Work order: An exact copy of all the entries below is what this task needs.

Raw data:
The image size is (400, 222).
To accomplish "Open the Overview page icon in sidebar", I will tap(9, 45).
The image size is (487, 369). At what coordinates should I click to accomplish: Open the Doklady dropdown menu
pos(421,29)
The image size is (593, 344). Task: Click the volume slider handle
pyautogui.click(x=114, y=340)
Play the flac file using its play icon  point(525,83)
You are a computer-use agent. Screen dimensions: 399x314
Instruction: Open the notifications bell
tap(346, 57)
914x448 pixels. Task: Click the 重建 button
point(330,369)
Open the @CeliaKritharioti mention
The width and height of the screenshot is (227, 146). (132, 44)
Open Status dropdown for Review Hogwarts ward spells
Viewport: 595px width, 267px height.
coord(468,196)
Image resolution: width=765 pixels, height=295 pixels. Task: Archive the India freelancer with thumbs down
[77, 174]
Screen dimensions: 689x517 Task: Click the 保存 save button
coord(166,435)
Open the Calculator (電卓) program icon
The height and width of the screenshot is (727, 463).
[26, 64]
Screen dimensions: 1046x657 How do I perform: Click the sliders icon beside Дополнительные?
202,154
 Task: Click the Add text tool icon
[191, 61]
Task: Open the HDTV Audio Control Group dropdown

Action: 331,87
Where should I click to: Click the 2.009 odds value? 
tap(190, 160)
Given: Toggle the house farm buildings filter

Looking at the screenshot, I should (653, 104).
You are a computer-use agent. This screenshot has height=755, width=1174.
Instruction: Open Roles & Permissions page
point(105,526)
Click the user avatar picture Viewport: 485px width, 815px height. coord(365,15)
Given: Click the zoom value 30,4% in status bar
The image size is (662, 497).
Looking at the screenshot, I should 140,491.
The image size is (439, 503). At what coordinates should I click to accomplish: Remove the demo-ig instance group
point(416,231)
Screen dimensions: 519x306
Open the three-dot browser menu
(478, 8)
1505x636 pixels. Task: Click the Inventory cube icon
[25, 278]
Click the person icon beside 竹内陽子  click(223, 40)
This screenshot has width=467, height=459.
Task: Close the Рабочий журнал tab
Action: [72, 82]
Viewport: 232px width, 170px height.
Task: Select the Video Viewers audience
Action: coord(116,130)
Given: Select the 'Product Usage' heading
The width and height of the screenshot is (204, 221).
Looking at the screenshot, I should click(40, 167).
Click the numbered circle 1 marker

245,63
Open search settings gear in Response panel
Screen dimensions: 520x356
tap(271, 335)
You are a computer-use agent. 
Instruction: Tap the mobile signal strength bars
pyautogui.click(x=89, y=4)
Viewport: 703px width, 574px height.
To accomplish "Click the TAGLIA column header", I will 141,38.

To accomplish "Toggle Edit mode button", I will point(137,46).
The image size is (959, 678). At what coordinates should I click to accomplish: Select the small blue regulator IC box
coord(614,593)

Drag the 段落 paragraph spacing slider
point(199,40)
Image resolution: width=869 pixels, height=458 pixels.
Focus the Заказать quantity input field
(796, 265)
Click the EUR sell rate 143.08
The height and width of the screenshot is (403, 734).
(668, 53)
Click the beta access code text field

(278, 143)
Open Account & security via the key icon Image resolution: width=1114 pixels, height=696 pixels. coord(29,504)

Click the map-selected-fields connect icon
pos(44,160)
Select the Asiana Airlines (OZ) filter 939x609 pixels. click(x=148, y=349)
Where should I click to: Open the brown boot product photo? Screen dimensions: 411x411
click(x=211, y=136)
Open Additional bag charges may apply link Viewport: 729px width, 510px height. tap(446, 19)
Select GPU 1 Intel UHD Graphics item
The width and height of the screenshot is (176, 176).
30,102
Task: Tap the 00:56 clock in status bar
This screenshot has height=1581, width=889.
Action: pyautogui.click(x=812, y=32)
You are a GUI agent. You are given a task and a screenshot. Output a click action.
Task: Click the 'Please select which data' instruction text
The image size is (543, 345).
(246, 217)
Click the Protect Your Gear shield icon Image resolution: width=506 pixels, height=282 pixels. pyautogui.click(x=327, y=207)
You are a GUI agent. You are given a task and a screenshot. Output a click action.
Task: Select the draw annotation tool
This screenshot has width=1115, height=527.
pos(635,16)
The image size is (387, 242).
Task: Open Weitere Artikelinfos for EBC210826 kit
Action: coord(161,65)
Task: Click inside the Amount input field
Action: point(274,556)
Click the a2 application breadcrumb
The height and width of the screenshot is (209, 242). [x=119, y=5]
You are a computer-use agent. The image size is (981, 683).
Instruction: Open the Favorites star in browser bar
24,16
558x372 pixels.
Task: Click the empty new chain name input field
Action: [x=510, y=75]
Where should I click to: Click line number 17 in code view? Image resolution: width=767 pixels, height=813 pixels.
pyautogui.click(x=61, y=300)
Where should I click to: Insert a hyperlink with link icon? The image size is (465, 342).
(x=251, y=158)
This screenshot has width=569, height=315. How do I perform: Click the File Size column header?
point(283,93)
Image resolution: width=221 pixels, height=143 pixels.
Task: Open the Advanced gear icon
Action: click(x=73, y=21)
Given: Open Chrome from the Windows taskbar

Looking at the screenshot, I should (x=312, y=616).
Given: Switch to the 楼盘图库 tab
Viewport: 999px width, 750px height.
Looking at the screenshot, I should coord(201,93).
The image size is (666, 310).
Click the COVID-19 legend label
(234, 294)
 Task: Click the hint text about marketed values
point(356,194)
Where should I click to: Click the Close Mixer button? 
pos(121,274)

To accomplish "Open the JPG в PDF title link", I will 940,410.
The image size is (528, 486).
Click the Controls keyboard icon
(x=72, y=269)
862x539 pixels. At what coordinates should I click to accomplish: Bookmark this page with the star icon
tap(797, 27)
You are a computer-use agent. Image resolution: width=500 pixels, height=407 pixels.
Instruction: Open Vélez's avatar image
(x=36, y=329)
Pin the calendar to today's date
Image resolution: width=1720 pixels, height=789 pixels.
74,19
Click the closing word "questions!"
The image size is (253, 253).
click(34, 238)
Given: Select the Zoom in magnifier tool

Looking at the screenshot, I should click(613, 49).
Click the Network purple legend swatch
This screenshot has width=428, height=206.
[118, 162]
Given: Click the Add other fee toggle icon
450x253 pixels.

Exercise response:
The image size is (400, 222).
To accomplish "Open the Overview page icon in sidebar", I will tap(9, 45).
The image size is (487, 369). At what coordinates should I click to accomplish: Open the Doklady dropdown menu
pos(421,29)
The image size is (593, 344). Task: Click the volume slider handle
pyautogui.click(x=114, y=340)
Play the flac file using its play icon  point(525,83)
You are a computer-use agent. Screen dimensions: 399x314
Instruction: Open the notifications bell
tap(346, 57)
914x448 pixels. Task: Click the 重建 button
point(330,369)
Open the @CeliaKritharioti mention
The width and height of the screenshot is (227, 146). (132, 44)
Open Status dropdown for Review Hogwarts ward spells
Viewport: 595px width, 267px height.
coord(468,196)
Image resolution: width=765 pixels, height=295 pixels. Task: Archive the India freelancer with thumbs down
[77, 174]
Screen dimensions: 689x517 Task: Click the 保存 save button
coord(166,435)
Open the Calculator (電卓) program icon
The height and width of the screenshot is (727, 463).
[26, 64]
Screen dimensions: 1046x657 How do I perform: Click the sliders icon beside Дополнительные?
202,154
 Task: Click the Add text tool icon
[191, 61]
Task: Open the HDTV Audio Control Group dropdown

Action: 331,87
Where should I click to: Click the 2.009 odds value? 
tap(190, 160)
Given: Toggle the house farm buildings filter

Looking at the screenshot, I should (653, 104).
You are a computer-use agent. This screenshot has height=755, width=1174.
Instruction: Open Roles & Permissions page
point(105,526)
Click the user avatar picture Viewport: 485px width, 815px height. coord(365,15)
Given: Click the zoom value 30,4% in status bar
The image size is (662, 497).
Looking at the screenshot, I should 140,491.
The image size is (439, 503). At what coordinates should I click to accomplish: Remove the demo-ig instance group
point(416,231)
Screen dimensions: 519x306
Open the three-dot browser menu
(478, 8)
1505x636 pixels. Task: Click the Inventory cube icon
[25, 278]
Click the person icon beside 竹内陽子  click(223, 40)
This screenshot has width=467, height=459.
Task: Close the Рабочий журнал tab
Action: [72, 82]
Viewport: 232px width, 170px height.
Task: Select the Video Viewers audience
Action: coord(116,130)
Given: Select the 'Product Usage' heading
The width and height of the screenshot is (204, 221).
Looking at the screenshot, I should click(40, 167).
Click the numbered circle 1 marker

245,63
Open search settings gear in Response panel
Screen dimensions: 520x356
tap(271, 335)
You are a computer-use agent. 
Instruction: Tap the mobile signal strength bars
pyautogui.click(x=89, y=4)
Viewport: 703px width, 574px height.
To accomplish "Click the TAGLIA column header", I will 141,38.

To accomplish "Toggle Edit mode button", I will point(137,46).
The image size is (959, 678). At what coordinates should I click to accomplish: Select the small blue regulator IC box
coord(614,593)

Drag the 段落 paragraph spacing slider
point(199,40)
Image resolution: width=869 pixels, height=458 pixels.
Focus the Заказать quantity input field
(796, 265)
Click the EUR sell rate 143.08
The height and width of the screenshot is (403, 734).
(668, 53)
Click the beta access code text field

(278, 143)
Open Account & security via the key icon Image resolution: width=1114 pixels, height=696 pixels. coord(29,504)

Click the map-selected-fields connect icon
pos(44,160)
Select the Asiana Airlines (OZ) filter 939x609 pixels. click(x=148, y=349)
Where should I click to: Open the brown boot product photo? Screen dimensions: 411x411
click(x=211, y=136)
Open Additional bag charges may apply link Viewport: 729px width, 510px height. tap(446, 19)
Select GPU 1 Intel UHD Graphics item
The width and height of the screenshot is (176, 176).
30,102
Task: Tap the 00:56 clock in status bar
This screenshot has height=1581, width=889.
Action: pyautogui.click(x=812, y=32)
You are a GUI agent. You are given a task and a screenshot. Output a click action.
Task: Click the 'Please select which data' instruction text
The image size is (543, 345).
(246, 217)
Click the Protect Your Gear shield icon Image resolution: width=506 pixels, height=282 pixels. pyautogui.click(x=327, y=207)
You are a GUI agent. You are given a task and a screenshot. Output a click action.
Task: Select the draw annotation tool
This screenshot has width=1115, height=527.
pos(635,16)
The image size is (387, 242).
Task: Open Weitere Artikelinfos for EBC210826 kit
Action: coord(161,65)
Task: Click inside the Amount input field
Action: point(274,556)
Click the a2 application breadcrumb
The height and width of the screenshot is (209, 242). [x=119, y=5]
You are a computer-use agent. The image size is (981, 683).
Instruction: Open the Favorites star in browser bar
24,16
558x372 pixels.
Task: Click the empty new chain name input field
Action: [x=510, y=75]
Where should I click to: Click line number 17 in code view? Image resolution: width=767 pixels, height=813 pixels.
pyautogui.click(x=61, y=300)
Where should I click to: Insert a hyperlink with link icon? The image size is (465, 342).
(x=251, y=158)
This screenshot has width=569, height=315. How do I perform: Click the File Size column header?
point(283,93)
Image resolution: width=221 pixels, height=143 pixels.
Task: Open the Advanced gear icon
Action: click(x=73, y=21)
Given: Open Chrome from the Windows taskbar

Looking at the screenshot, I should (x=312, y=616).
Given: Switch to the 楼盘图库 tab
Viewport: 999px width, 750px height.
Looking at the screenshot, I should coord(201,93).
The image size is (666, 310).
Click the COVID-19 legend label
(234, 294)
 Task: Click the hint text about marketed values
point(356,194)
Where should I click to: Click the Close Mixer button? 
pos(121,274)

To accomplish "Open the JPG в PDF title link", I will 940,410.
The image size is (528, 486).
Click the Controls keyboard icon
(x=72, y=269)
862x539 pixels. At what coordinates should I click to accomplish: Bookmark this page with the star icon
tap(797, 27)
You are a computer-use agent. Image resolution: width=500 pixels, height=407 pixels.
Instruction: Open Vélez's avatar image
(x=36, y=329)
Pin the calendar to today's date
Image resolution: width=1720 pixels, height=789 pixels.
74,19
Click the closing word "questions!"
The image size is (253, 253).
click(34, 238)
Given: Select the Zoom in magnifier tool

Looking at the screenshot, I should click(613, 49).
Click the Network purple legend swatch
This screenshot has width=428, height=206.
[118, 162]
Given: Click the Add other fee toggle icon
450x253 pixels.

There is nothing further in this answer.